Simon continued developing the design through 2020 and 2021, then launched it on Kickstarter in 2022, achieving over 1,100 backers. The response was strong enough for Simon to launch Sim’n Tonic as a full-fledged company, and the Nome II is the direct result: a second-generation unit with improved hardware and functionality informed by real user feedback.
It is still a small operation. Simon is active on forums, responsive to questions, and closely involved in firmware development on the Nome II.
FW 2.0 added MIDI Notes Forwarding and sync to a 24ppq signal (with improved sync to DAWs). FW 3.0 introduced U-SYNC 1.0. FW 4.0 added Start/Reset for ANLG output, tempo presets, and full support for time signatures. FW 4.5 added Custom Metronome Click Sounds. FW 5.0 added Smart Tap Tempo, sync to 1–12 ppp signals, tempo decimals down to the 100th, plus Count-off and Tempo Nudging. FW 5.2 added the ability to turn off the device by holding the setup button and included fixes and internal improvements, including better Control Surface handling in preparation for bi-directional U-SYNC.
The Two Outputs Question
With only two MIDI outputs, the question arises whether this is limiting for people looking to control more than two devices. For us, we did not find it to be the case. You can split the signal using MIDI through boxes, and the clock signal remains stable enough that splitting doesn’t introduce noticeable timing issues.
The analog clock output is a real bonus, letting the Nome II play nice with gear from just about any era. You can set it to send 1-24 pulses per quarter note for modular rigs, or flip it to classic DIN Sync mode for vintage Roland boxes. Whether you’re working with modern MIDI gear, Eurorack, or old-school drum machines, you won’t need any extra converters.
Who This Is For
If your work is entirely in the box, this isn’t necessary. If you’re recording a single hardware synth occasionally, it may also be overkill.

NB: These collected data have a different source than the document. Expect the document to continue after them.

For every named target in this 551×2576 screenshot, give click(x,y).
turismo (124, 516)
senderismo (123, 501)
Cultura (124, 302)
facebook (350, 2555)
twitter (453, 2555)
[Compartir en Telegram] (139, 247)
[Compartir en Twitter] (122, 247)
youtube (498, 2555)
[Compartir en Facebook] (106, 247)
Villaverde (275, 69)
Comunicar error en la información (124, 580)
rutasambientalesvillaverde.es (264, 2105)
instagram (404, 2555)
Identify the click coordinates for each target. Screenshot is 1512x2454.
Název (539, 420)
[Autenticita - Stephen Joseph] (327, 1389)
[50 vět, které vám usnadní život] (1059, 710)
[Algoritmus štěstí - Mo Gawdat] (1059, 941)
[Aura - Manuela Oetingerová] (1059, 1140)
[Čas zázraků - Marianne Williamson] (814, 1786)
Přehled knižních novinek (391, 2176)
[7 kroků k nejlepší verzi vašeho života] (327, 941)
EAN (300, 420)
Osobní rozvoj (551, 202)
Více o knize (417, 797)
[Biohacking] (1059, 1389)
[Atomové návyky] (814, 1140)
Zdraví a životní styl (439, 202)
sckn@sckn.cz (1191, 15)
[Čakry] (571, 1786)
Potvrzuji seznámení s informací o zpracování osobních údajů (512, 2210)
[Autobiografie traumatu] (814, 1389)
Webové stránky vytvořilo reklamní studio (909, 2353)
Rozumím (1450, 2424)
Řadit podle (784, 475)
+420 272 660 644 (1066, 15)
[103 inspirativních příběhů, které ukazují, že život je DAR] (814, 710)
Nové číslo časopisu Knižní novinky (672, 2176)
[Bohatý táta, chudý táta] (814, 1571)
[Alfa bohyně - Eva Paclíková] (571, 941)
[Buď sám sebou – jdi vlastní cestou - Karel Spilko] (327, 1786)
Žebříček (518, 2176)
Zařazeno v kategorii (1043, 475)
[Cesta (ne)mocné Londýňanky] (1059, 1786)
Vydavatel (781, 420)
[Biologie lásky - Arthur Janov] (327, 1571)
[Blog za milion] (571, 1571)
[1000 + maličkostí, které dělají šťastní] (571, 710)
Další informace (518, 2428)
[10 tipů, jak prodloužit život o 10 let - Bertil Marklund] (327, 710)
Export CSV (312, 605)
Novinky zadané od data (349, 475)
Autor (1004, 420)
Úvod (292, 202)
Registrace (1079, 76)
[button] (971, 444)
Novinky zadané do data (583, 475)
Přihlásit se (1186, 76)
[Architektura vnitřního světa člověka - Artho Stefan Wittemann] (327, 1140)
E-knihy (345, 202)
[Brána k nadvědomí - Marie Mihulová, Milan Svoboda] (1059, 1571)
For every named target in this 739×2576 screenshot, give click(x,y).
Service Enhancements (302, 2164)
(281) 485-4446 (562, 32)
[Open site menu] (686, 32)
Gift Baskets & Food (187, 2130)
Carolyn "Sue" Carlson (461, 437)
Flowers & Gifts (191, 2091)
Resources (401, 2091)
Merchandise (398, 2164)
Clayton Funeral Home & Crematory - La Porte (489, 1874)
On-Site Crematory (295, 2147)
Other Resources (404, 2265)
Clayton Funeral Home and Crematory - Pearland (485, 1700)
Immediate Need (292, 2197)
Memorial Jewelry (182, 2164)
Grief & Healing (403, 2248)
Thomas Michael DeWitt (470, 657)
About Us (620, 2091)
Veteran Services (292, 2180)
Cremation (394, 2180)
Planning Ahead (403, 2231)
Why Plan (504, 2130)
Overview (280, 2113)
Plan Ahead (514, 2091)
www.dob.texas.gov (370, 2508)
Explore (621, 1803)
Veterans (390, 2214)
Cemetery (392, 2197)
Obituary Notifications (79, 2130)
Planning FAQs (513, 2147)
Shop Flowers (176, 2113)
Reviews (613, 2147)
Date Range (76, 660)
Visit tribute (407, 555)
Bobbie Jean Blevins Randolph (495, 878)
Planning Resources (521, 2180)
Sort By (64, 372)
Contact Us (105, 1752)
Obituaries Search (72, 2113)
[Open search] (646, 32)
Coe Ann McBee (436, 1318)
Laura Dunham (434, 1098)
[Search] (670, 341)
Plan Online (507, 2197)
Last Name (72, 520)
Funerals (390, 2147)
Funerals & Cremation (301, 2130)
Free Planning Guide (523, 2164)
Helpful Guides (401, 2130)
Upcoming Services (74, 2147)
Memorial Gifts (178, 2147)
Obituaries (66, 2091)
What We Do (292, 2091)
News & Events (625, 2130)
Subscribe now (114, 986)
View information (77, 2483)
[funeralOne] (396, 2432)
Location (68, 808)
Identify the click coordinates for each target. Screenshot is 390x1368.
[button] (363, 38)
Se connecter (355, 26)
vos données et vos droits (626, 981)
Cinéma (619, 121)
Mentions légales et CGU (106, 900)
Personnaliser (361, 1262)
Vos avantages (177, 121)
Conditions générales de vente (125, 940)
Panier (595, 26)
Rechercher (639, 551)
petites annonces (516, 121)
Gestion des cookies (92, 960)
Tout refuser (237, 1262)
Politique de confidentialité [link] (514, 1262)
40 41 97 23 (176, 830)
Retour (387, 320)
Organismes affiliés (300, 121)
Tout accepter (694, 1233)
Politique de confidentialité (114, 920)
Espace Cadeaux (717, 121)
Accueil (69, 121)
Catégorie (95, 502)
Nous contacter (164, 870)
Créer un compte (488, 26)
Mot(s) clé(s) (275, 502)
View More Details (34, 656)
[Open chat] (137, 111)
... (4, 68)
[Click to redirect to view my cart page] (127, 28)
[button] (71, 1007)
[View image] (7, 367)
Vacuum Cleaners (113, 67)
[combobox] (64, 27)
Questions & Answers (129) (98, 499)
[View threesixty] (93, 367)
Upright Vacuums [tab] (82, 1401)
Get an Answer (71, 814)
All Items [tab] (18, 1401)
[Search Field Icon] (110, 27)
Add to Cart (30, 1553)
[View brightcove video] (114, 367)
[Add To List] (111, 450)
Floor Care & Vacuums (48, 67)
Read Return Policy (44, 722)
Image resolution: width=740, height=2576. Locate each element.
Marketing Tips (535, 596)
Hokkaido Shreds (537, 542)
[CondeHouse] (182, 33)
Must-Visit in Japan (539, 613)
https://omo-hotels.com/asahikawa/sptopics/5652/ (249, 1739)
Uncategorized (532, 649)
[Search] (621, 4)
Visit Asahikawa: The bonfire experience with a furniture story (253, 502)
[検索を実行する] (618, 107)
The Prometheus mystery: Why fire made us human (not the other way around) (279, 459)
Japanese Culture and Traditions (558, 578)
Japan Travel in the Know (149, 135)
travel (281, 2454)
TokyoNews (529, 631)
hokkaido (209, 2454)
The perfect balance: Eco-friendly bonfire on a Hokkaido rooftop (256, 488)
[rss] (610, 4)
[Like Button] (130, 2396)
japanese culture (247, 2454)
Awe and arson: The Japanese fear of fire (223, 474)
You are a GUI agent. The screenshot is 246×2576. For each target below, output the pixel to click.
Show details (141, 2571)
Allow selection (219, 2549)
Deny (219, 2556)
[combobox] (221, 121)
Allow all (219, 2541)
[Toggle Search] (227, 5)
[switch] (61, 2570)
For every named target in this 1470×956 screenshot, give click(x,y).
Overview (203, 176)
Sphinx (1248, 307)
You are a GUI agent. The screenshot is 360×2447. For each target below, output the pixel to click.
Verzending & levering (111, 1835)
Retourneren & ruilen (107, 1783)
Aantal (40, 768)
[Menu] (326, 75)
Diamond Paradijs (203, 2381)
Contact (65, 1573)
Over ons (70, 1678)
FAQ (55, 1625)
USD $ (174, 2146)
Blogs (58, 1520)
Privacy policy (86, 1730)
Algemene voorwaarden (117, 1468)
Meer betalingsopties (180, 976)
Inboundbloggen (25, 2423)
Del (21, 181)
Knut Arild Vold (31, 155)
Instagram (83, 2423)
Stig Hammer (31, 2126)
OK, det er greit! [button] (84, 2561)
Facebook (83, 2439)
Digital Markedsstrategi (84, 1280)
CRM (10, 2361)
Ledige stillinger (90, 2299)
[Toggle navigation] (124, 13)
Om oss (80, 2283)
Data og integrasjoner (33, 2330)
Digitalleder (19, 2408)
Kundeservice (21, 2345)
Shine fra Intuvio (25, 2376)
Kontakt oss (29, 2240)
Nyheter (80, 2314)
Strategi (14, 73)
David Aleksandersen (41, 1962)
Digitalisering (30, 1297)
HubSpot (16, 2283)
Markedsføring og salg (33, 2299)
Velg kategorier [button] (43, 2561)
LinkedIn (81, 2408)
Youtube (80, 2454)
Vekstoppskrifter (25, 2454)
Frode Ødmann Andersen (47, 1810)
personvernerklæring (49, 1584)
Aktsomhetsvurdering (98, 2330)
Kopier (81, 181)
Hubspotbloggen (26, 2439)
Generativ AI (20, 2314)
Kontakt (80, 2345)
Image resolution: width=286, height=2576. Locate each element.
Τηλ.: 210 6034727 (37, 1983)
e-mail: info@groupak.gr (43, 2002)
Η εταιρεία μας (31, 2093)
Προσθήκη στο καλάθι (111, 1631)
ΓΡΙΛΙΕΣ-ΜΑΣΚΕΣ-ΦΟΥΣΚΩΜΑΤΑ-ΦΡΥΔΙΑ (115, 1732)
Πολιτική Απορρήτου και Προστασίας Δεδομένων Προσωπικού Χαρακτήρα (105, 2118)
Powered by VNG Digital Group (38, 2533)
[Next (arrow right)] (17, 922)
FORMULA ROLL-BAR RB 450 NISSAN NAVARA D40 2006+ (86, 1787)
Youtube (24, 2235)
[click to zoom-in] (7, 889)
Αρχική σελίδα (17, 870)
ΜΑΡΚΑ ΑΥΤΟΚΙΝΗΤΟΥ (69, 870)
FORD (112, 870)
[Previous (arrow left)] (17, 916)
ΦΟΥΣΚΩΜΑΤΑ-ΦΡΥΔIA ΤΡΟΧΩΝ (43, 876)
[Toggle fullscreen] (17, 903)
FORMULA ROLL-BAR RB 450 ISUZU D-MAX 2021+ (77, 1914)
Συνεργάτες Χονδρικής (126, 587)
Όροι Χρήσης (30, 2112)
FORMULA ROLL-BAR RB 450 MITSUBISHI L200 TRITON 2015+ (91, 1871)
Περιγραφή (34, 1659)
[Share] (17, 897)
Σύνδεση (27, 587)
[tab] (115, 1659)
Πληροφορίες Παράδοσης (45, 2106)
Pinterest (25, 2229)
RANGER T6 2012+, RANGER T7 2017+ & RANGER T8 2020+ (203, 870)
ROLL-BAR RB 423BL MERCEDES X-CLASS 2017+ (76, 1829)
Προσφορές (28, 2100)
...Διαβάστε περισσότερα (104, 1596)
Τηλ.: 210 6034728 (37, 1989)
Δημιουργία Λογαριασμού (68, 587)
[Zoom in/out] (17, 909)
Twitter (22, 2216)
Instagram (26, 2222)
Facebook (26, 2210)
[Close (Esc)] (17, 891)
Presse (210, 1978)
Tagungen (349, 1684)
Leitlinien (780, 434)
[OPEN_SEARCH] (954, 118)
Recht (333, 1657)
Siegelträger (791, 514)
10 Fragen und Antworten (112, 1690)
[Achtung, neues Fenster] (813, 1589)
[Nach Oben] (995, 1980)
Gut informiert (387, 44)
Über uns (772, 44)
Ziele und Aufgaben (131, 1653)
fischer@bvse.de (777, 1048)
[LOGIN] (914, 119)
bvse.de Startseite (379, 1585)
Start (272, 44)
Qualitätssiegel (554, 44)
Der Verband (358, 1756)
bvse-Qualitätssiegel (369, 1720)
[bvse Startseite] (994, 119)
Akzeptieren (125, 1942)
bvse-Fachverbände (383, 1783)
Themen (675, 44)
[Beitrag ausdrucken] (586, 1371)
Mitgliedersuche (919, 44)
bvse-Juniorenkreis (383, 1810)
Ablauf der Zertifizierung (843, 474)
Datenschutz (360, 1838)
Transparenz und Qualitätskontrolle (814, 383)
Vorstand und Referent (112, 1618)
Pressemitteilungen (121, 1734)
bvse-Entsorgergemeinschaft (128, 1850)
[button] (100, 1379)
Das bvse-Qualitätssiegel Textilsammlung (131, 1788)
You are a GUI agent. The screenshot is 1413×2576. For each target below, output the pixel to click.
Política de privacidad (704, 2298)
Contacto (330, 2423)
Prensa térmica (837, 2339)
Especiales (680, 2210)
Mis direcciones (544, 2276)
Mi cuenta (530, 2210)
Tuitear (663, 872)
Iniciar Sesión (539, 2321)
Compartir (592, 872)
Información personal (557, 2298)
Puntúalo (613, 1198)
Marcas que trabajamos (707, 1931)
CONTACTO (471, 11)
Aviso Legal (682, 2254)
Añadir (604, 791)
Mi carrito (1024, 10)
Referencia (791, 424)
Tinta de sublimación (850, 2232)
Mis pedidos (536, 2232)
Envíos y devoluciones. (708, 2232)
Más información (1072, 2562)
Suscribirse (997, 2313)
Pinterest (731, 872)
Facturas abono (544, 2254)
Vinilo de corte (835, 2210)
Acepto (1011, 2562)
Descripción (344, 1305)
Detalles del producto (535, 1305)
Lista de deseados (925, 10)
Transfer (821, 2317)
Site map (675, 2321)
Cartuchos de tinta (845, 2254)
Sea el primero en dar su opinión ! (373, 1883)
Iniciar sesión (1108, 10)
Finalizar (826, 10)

But once your setup starts factoring in more than one piece of hardware, the Nome II begins to address real problems. Over several months, the Nome II has consistently fit into our setup as a stabilizing element, removing annoying timing quirks that reared their ugly heads at times before we gave it a try. Our testing was exclusively on macOS, which currently has the most native support, due to the USYNC app.
Setting up the Nome II with Ableton takes a few steps, but once you get it right, you can set it and forget it. While an “XL” version with more MIDI ports would be great in the future, at £179 GBP/$249 USD, it’s accessible to working musicians and serious hobbyists, avoiding the need for more expensive options like the E-RM Multiclock. As a quick note, the GBP price does not include British VAT; the usual retail price, including taxes, is closer to 218 GBP.
The Multiclock offers per-output shuffle and timing offset controls that matter in specific workflows, but those features are specialized. Midronome provided most of the essential functionality found in the E-RM Multiclock. However, some have found the Nome to be more precise, with less jitter. While the Multiclock does offer per-output latency adjustment, Sim’n Tonic hopes to add this to the Nome soon, especially since the release of the TR-1000 (which has a 50ms latency when sync’ed to MIDI Clock).
Final Thoughts
All told, the Nome II has been an essential help for us when recording demos that pack in several pieces of hardware. If you’re tired of fighting timing drift, puzzling over MIDI offset settings, or fighting against recordings that won’t line up, this box takes all that friction out of the process. It becomes an anchor in your signal chain; more consistent than any software clock and more reliable than most interface-based MIDI setups.
It’s an affordable, reliable fix for one of recording’s most persistent headaches, and I can’t recommend it highly enough.